(Click to open topic with navigation)
TORQUE maintains accounting records for batch jobs in the following directory:
$TORQUEROOT/server_priv/accounting/<TIMESTAMP>
$TORQUEROOT defaults to /usr/spool/PBS and <TIMESTAMP> is in the format: YYYYMMDD.
These records include events, time stamps, and information on resources requested and used.
Records for four different event types are produced and are described in the following table:
Record marker | Record type | Description |
---|---|---|
A | abort | Job has been aborted by the server |
C | checkpoint | Job has been checkpointed and held |
D | delete | Job has been deleted |
E | exit | Job has exited (either successfully or unsuccessfully) |
Q | queue | Job has been submitted/queued |
R | rerun | Attempt to rerun the job has been made |
S | start | Attempt to start the job has been made (if the job fails to properly start, it may have multiple job start records) |
T | restart | Attempt to restart the job (from checkpoint) has been made (if the job fails to properly start, it may have multiple job start records) |
Accounting Variables
The following table offers accounting variable descriptions.

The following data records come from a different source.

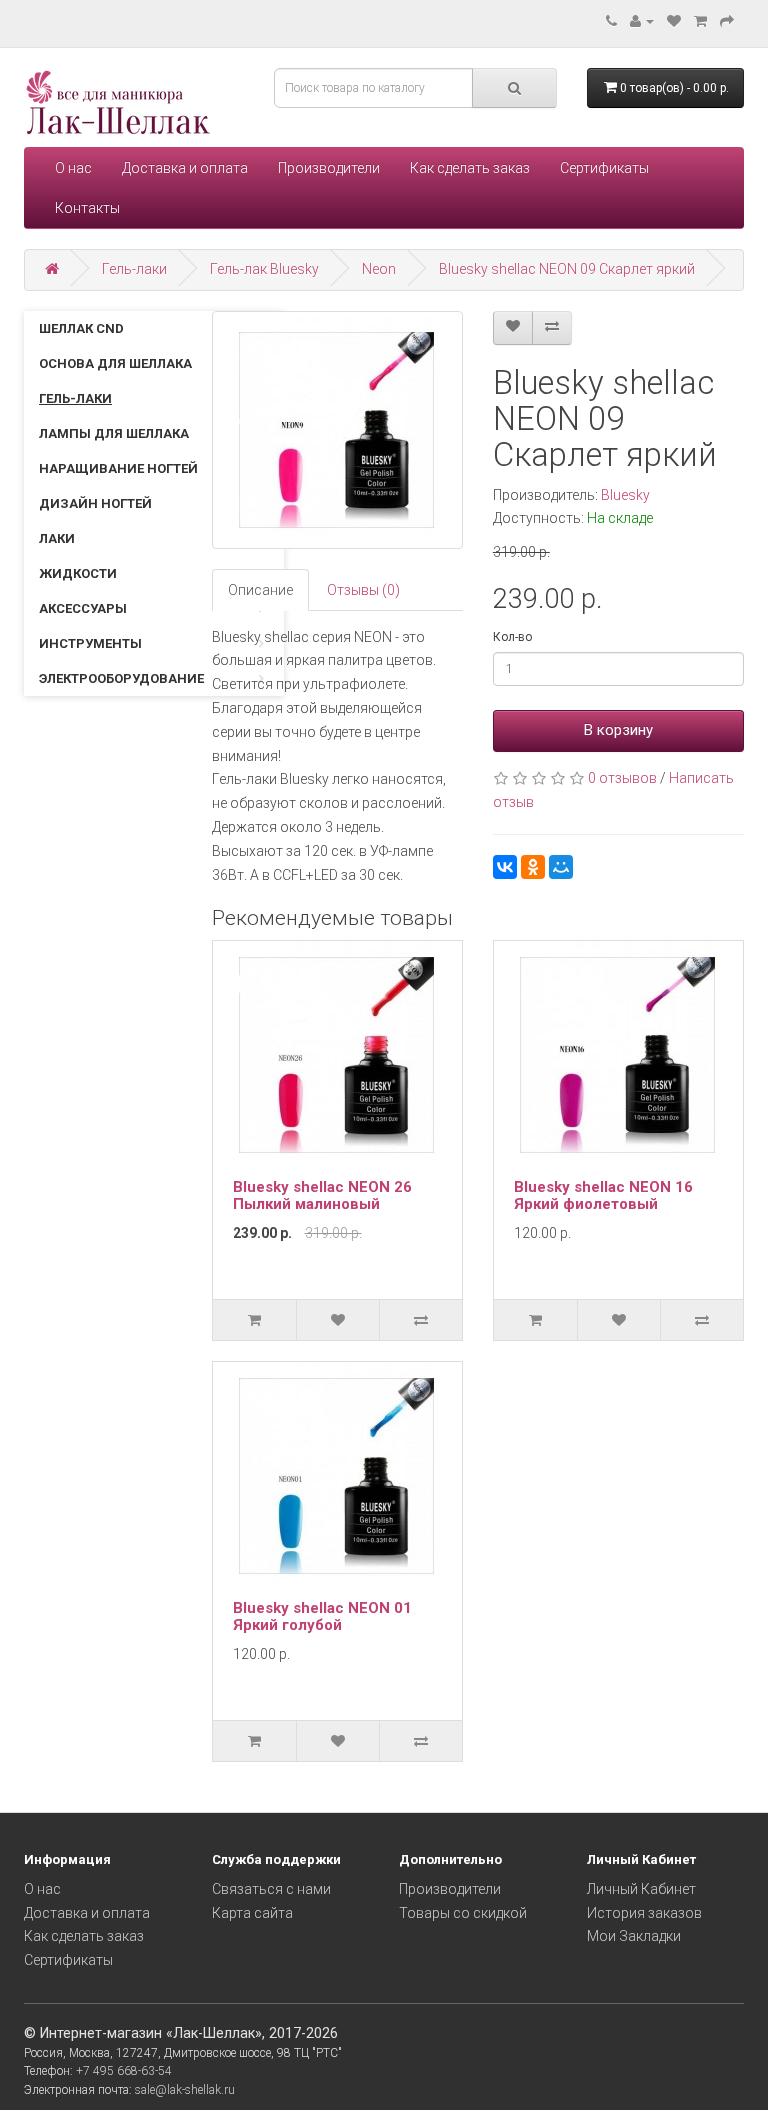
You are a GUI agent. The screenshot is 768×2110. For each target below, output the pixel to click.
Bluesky (625, 495)
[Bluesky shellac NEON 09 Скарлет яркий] (337, 430)
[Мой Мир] (561, 867)
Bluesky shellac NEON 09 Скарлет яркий (567, 269)
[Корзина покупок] (700, 21)
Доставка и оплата (185, 168)
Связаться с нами (271, 1889)
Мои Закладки (634, 1936)
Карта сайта (252, 1913)
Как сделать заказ (470, 168)
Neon (379, 269)
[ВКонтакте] (505, 867)
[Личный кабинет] (642, 21)
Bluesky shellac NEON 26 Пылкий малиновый (322, 1195)
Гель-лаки (134, 269)
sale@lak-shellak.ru (185, 2090)
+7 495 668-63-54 (124, 2071)
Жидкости (78, 573)
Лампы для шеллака (114, 433)
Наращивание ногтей (118, 468)
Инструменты (90, 643)
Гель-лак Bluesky (264, 269)
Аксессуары (83, 608)
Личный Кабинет (641, 1889)
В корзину (618, 730)
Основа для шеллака (115, 363)
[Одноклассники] (533, 867)
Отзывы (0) (363, 590)
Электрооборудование (121, 678)
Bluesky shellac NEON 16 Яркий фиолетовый (603, 1195)
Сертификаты (604, 168)
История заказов (644, 1913)
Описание (260, 590)
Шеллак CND (81, 328)
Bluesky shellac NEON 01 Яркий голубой (322, 1616)
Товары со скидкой (463, 1913)
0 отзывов (622, 778)
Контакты (87, 208)
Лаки (57, 538)
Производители (329, 168)
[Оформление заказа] (727, 21)
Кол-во (512, 637)
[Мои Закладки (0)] (674, 21)
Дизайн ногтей (95, 503)
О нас (73, 168)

Descriptions for accounting variables not indicated in the table, particularly those prefixed with Resources_List, are available at Job Submission.
Variable | Description |
---|---|
ctime | Time job was created |
etime | Time job became eligible to run |
qtime | Time job was queued |
start | Time job started to run |
A sample record in this file can look like the following:
08/26/2014 17:07:44;Q;11923.napali;queue=batch
08/26/2014 17:07:50;S;11923.napali;user=dbeer group=company jobname=STDIN queue=batch ctime=1409094464 qtime=1409094464 etime=1409094464 start=1409094470 owner=dbeer@napali exec_host=napali/0+napali/1+napali/2+napali/3+napali/4+napali/5+torque-devtest-03/0+torque-devtest-03/1+torque-devtest-03/2+torque-devtest-03/3+torque-devtest-03/4+torque-devtest-03/5 Resource_List.neednodes=2:ppn=6 Resource_List.nodect=2 Resource_List.nodes=2:ppn=6
08/26/2014 17:08:04;E;11923.napali;user=dbeer group=company jobname=STDIN queue=batch ctime=1409094464 qtime=1409094464 etime=1409094464 start=1409094470 owner=dbeer@napali exec_host=napali/0+napali/1+napali/2+napali/3+napali/4+napali/5+torque-devtest-03/0+torque-devtest-03/1+torque-devtest-03/2+torque-devtest-03/3+torque-devtest-03/4+torque-devtest-03/5 Resource_List.neednodes=2:ppn=6 Resource_List.nodect=2 Resource_List.nodes=2:ppn=6 session=11352 total_execution_slots=12 unique_node_count=2 end=1409094484 Exit_status=265 resources_used.cput=00:00:00 resources_used.mem=82700kb resources_used.vmem=208960kb resources_used.walltime=00:00:14 Error_Path=/dev/pts/11 Output_Path=/dev/pts/11
The value of Resource_List.* is the amount of resources requested, and the value of resources_used.* is the amount of resources actually used.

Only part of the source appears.